The solution, he explained, is that "God made us to reflect his image."
"The image of God is sometimes difficult to discern," Lucado wrote in a blog post on Wednesday. "But do not think for a moment that God has rescinded his promise or altered his plan. He still creates people in his image to bear his likeness and reflect his glory."
The Texas pastor stressed that racism — or "judging a person according to skin color" — is an "ancient sin." And while everyone has been made in God's image — which includes such attributes as wisdom, love, grace and kindness — sin "has distorted this image."
But, he emphasized, sin "has not destroyed it."
Lucado went on to reject what popular culture and even religious leaders say in terms of what makes a person valuable.
"Pop psychology is wrong when it tells you to look inside yourself and find your value. The magazines are wrong when they suggest you are only as good as you are thin, muscular, pimple-free, or perfumed," he wrote.
"The movies mislead you when they imply that your value increases as your stamina, intelligence, or net worth does. Religious leaders lie when they urge you to grade your significance according to your church attendance, self-discipline, or spirituality."
Pointing people back to where their true value comes from, Lucado stressed, "According to the Bible you are good simply because God made you in his image. Period. He cherishes you because you bear a semblance to him. And you will only be satisfied when you engage in your role as an image-bearer of God."
He urged people to believe that they were made for God's glory and in His image.
"Would you let this truth find its way into your heart? You were conceived by God before you were conceived by your parents. You were loved in heaven before you were known on earth. You are not an accident. You aren't a random fluke of genetics or evolution. You aren't defined by the number of pounds you weigh, followers you have, car you drive, or clothes you wear," Lucado wrote.
Lucado's comments follow that of other pastors who have also spoken out against the violence in Virginia last weekend, where white supremacists and Antifa protesters clashed over the statue of a U.S. Confederate Army commander. A car plowed into the crowd, which left 32-year-old Heather Heyer dead and 19 others injured.

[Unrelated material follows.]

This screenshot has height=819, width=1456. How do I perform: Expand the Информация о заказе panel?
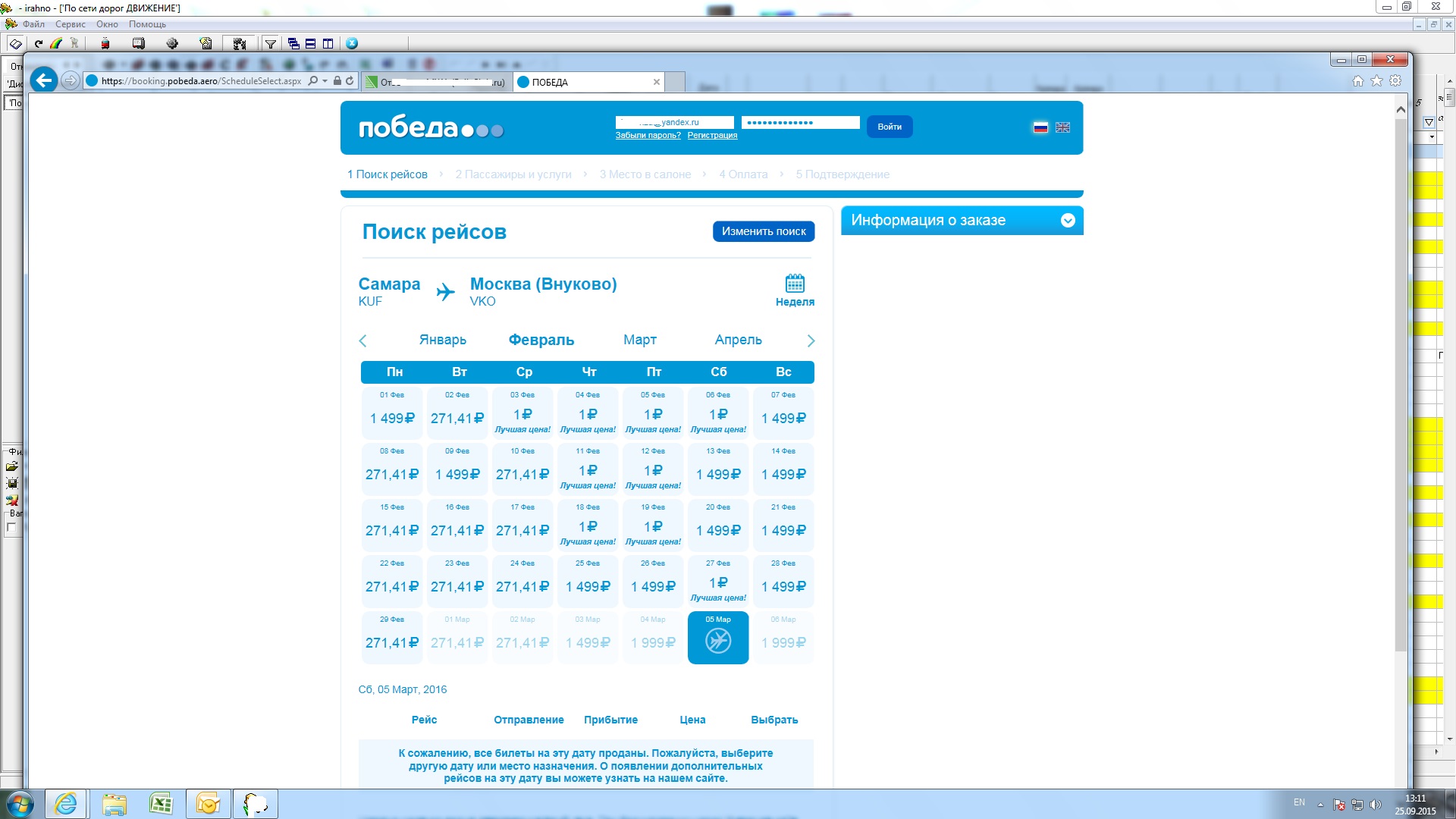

Redeemer Presbyterian Church founding pastor Tim Keller warned Christians that white supremacists could be in their circles.
"Twentieth-century fascist movements that made absolute values out of 'blut und boden' ('blood and soil') — putting one race and one nation's good above the good of all — also claimed to champion traditional family values and moral virtues over against the decadence of relativistic modern culture," Keller wrote in an article for The Gospel Coalition earlier this week.

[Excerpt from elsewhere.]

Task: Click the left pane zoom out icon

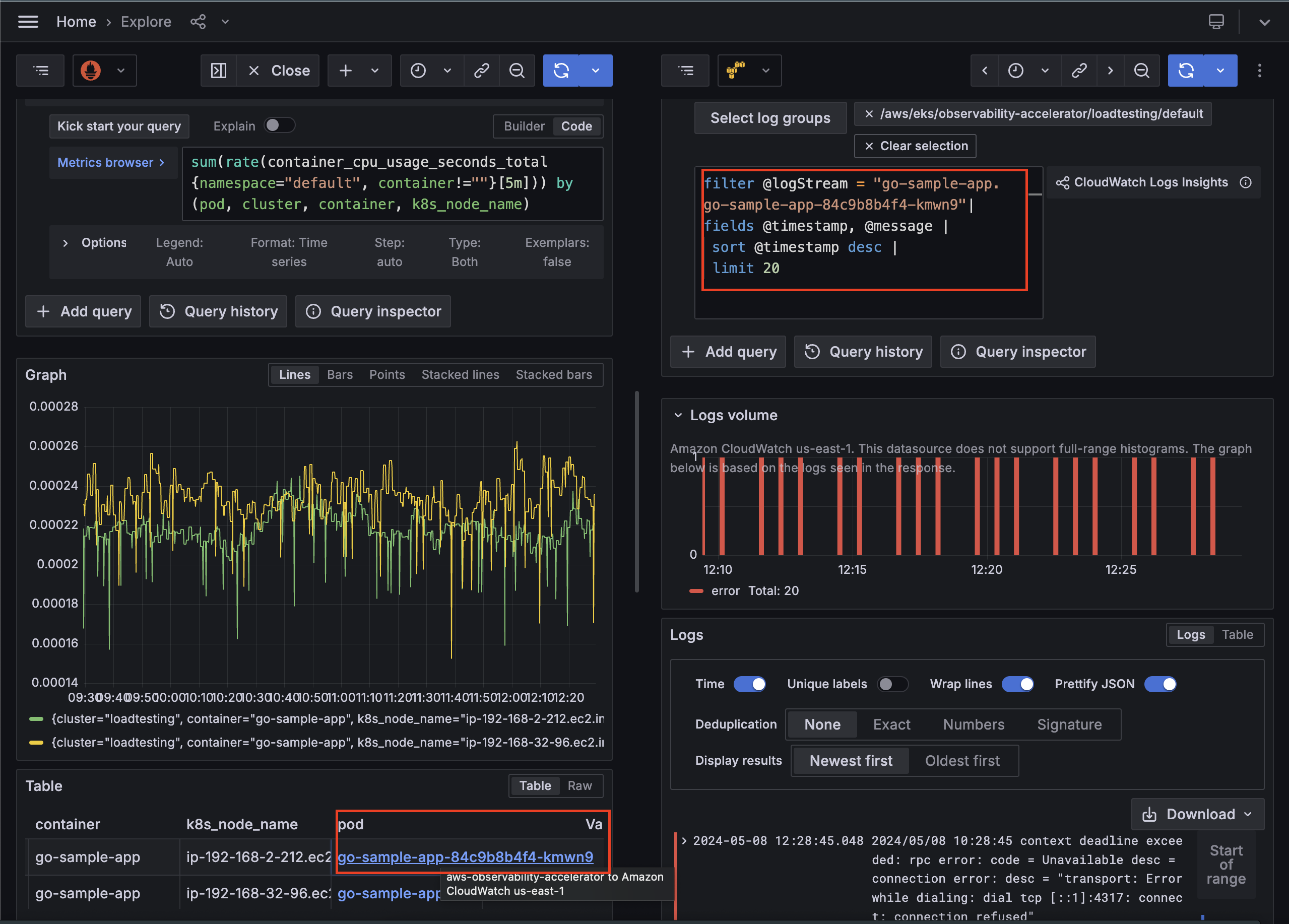Action: pyautogui.click(x=517, y=71)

Keller warned that such views "could and can still appeal to people within our own circles," and urged Christians to speak up about biblical teachings that reject racism.
Evangelist Franklin Graham, meanwhile, rejected accusations that President Donald Trump and his rhetoric are to blame for the violence in Charlottesville. In a later Faceboook post on Thursday, he emphasized that one race is not superior over another.
"God created mankind in His image and He loves us. The Bible tells us that, 'He made from one man every nation of mankind to live on all the face of the earth,' and 'God does not show partiality.' The venomous hatred we saw displayed in #Charlottesville should repulse all Americans. It should take us to our knees in prayer for hearts to be changed. He alone can forgive and heal our land," Graham wrote.